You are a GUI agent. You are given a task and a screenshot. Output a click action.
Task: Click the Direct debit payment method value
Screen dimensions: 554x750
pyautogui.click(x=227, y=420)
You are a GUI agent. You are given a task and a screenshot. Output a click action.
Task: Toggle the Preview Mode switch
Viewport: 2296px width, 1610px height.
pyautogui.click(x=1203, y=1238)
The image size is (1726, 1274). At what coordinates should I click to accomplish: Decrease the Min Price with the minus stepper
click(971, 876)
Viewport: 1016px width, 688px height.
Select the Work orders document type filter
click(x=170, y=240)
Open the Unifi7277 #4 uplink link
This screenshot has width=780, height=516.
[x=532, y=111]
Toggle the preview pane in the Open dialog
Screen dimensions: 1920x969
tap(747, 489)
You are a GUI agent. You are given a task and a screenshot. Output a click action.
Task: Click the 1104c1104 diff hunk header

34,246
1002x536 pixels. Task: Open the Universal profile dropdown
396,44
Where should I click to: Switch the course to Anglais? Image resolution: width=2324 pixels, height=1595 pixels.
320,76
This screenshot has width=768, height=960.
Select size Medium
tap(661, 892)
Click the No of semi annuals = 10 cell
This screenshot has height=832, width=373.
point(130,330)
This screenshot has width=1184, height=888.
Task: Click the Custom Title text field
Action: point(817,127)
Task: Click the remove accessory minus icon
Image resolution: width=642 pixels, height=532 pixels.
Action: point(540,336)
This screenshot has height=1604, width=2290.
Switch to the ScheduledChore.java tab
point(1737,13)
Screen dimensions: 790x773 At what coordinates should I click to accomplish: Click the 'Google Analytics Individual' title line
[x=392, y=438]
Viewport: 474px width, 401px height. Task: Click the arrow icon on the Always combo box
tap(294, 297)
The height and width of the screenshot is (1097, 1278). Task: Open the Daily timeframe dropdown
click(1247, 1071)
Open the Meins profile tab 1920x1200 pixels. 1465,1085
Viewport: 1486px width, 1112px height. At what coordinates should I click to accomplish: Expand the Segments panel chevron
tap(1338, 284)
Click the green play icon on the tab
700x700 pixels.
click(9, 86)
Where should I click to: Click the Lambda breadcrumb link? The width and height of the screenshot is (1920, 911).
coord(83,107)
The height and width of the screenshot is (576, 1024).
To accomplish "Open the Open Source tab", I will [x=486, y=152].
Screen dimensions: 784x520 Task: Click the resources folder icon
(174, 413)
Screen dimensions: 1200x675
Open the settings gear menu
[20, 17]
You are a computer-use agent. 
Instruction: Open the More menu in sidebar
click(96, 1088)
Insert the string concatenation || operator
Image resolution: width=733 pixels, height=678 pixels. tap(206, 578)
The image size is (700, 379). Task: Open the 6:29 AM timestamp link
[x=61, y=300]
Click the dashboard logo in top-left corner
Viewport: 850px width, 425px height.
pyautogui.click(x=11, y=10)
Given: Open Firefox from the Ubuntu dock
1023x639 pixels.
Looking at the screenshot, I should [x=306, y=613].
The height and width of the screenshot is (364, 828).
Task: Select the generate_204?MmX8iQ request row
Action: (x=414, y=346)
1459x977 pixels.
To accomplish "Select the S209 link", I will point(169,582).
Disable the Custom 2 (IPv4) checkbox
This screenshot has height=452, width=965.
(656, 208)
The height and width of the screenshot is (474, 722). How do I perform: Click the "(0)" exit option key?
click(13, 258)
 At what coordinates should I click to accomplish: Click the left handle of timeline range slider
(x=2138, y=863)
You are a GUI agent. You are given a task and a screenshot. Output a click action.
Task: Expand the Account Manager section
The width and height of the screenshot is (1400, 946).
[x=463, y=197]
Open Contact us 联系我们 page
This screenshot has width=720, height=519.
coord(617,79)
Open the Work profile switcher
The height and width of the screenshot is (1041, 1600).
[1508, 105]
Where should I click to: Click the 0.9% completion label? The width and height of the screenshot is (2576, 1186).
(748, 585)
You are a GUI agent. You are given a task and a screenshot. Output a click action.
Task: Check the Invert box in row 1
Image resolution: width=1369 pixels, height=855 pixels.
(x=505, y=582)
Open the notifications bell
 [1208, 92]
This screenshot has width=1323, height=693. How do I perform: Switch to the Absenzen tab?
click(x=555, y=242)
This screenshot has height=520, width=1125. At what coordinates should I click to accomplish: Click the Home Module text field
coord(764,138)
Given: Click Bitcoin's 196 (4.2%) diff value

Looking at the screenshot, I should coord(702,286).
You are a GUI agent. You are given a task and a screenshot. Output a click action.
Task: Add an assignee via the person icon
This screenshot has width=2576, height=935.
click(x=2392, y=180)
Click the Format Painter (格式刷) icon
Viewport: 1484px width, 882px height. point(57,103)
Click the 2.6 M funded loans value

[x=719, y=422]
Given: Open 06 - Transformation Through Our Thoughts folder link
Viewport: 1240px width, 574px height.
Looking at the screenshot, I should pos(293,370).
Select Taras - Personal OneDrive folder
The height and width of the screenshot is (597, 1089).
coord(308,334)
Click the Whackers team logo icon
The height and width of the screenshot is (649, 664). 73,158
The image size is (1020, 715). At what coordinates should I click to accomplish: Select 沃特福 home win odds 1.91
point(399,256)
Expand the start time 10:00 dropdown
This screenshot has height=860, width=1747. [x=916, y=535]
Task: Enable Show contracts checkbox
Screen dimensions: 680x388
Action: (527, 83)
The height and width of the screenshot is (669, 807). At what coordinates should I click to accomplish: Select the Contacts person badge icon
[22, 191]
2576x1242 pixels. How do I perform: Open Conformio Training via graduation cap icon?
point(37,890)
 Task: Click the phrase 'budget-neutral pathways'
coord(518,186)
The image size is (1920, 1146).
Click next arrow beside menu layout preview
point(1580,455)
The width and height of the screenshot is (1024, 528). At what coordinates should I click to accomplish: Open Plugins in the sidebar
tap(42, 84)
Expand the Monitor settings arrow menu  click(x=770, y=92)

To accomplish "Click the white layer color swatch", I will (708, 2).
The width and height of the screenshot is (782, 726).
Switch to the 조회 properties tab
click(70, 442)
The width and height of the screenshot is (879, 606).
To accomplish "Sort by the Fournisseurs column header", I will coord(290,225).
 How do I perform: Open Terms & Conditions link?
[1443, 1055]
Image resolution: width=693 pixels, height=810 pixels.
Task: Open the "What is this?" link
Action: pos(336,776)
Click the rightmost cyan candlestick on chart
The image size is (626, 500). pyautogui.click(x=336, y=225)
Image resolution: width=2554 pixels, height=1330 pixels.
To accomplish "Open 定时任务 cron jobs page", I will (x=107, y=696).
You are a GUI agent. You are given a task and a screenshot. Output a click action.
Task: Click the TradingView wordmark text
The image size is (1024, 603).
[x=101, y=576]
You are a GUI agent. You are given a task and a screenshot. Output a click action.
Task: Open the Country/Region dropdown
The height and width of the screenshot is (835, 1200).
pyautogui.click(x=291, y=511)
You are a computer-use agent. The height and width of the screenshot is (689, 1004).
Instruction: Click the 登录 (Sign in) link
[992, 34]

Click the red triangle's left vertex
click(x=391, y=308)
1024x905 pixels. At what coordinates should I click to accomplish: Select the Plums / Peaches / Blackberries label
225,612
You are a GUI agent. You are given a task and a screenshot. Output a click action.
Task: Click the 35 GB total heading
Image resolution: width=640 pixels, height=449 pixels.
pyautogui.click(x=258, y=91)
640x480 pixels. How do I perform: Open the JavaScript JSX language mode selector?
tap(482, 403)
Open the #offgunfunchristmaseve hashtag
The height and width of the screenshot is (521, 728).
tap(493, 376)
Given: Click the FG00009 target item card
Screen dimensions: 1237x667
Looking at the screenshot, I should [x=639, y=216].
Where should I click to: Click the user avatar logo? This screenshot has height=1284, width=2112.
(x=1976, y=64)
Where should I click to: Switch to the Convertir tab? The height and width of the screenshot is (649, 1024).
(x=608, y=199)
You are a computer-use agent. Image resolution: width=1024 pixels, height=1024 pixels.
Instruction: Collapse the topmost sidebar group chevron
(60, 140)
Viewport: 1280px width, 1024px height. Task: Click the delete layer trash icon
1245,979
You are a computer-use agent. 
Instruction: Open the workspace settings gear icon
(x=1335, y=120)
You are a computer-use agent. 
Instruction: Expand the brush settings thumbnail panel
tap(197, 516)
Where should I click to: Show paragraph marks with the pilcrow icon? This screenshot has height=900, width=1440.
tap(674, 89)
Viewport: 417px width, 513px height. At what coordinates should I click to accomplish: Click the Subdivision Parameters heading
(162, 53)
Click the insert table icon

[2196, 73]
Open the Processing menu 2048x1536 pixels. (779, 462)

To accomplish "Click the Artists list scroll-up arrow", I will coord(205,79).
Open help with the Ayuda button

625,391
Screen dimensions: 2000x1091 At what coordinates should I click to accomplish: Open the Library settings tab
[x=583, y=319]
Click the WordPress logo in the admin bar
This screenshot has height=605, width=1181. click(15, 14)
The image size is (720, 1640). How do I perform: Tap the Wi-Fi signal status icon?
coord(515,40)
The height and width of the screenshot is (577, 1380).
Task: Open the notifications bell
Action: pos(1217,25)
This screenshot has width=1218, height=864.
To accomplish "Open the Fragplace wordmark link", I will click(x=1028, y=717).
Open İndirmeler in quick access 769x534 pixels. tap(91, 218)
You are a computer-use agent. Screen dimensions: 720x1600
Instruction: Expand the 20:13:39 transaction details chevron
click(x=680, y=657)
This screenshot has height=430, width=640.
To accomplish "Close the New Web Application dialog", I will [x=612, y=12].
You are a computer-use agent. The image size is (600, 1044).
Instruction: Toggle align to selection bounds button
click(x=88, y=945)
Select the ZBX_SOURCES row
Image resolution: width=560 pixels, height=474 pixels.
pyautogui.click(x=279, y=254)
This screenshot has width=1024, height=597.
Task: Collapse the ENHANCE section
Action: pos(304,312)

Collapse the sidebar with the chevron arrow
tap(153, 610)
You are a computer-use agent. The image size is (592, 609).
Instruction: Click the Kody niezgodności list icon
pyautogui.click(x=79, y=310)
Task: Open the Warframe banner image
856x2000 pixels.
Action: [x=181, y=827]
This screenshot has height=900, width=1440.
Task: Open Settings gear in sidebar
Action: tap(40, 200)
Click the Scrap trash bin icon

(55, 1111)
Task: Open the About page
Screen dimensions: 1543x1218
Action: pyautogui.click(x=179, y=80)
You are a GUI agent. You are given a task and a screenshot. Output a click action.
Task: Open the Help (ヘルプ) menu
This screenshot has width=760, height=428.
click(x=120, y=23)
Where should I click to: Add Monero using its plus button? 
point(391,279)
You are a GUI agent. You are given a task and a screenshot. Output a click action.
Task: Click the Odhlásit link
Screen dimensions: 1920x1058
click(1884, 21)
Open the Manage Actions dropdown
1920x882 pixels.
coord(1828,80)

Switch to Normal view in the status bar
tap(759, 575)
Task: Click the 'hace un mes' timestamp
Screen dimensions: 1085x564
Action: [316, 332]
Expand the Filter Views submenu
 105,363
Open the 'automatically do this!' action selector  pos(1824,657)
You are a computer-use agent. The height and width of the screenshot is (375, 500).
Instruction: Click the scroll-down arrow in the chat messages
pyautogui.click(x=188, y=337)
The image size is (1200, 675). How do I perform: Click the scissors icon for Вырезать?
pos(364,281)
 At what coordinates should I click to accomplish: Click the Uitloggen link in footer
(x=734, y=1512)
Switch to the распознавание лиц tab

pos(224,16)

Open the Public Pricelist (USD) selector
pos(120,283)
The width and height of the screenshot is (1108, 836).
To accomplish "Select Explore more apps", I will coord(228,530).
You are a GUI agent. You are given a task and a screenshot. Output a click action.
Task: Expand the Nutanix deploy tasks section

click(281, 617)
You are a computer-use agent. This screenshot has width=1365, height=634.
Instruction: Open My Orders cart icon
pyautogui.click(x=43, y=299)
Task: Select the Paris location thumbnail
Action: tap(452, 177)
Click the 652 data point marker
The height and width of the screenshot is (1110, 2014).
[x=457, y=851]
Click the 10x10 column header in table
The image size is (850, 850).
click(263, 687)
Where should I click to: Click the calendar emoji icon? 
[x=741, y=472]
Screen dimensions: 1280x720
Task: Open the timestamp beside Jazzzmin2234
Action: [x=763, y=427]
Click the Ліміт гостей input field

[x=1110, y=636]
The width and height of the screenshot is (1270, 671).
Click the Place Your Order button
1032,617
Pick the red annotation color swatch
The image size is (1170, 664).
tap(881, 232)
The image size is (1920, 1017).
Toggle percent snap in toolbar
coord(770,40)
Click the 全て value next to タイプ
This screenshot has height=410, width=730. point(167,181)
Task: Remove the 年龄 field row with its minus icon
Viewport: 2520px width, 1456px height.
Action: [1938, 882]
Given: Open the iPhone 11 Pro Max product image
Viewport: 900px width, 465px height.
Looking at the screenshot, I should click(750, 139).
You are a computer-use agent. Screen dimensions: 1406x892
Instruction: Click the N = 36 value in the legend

Exercise aim:
Copy the rows from the first one through the line that contains "pyautogui.click(x=1203, y=1238)", substituting "Dark Mode" for "Preview Mode" and leaving everything else as it is.

Response to the exercise:
You are a GUI agent. You are given a task and a screenshot. Output a click action.
Task: Click the Direct debit payment method value
Screen dimensions: 554x750
pyautogui.click(x=227, y=420)
You are a GUI agent. You are given a task and a screenshot. Output a click action.
Task: Toggle the Dark Mode switch
Viewport: 2296px width, 1610px height.
pyautogui.click(x=1203, y=1238)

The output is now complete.